Lors du consistoire des cardinaux les 7 et 8 janvier dernier le pape Léon XIV a rappelé l’importance d’écouter les victimes :
« «L’abus lui-même cause une blessure profonde qui peut durer toute la vie; mais souvent, le scandale dans l’Église est dû au fait que la porte a été fermée et que les victimes n’ont pas été accueillies, accompagnées par la proximité de véritables pasteurs», a déclaré le Pape.
Il a cité le témoignage d’une victime qu’il avait reçue :
«Elle m’a dit que ce qui était vraiment le plus douloureux pour elle, c’était précisément qu’aucun évêque ne voulait l’écouter. Et donc là aussi: l’écoute est profondément importante», a souligné le Pape Léon XIV.

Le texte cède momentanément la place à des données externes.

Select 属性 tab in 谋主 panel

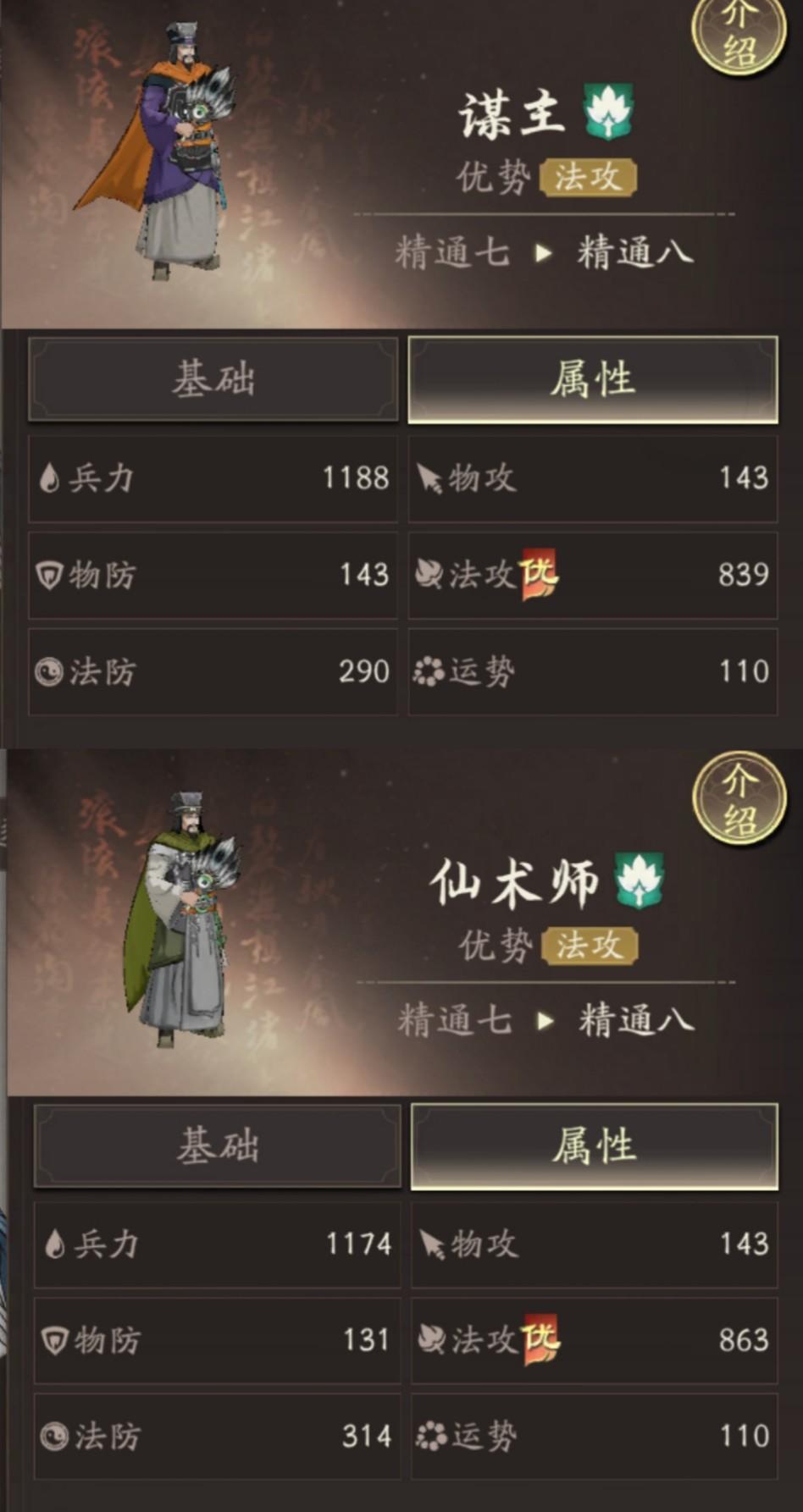tap(592, 378)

Il ne reste plus qu’aux cardinaux qui ont assisté à ce consistoire à transmettre les paroles du Souverain Pontife à certains évêques qui ne veulent toujours pas, quatre ans après la CIASE ou dans des pays voisins de la France, entendre parler des victimes et de la lutte contre les abus. Ces mêmes évêques qui entendent « rester fidèles au Pape » en persécutant tels ou autres chrétiens jugés différents, et qui lui désobéissent carrément sur la question de la lutte contre les abus, sexuels ou spirituels.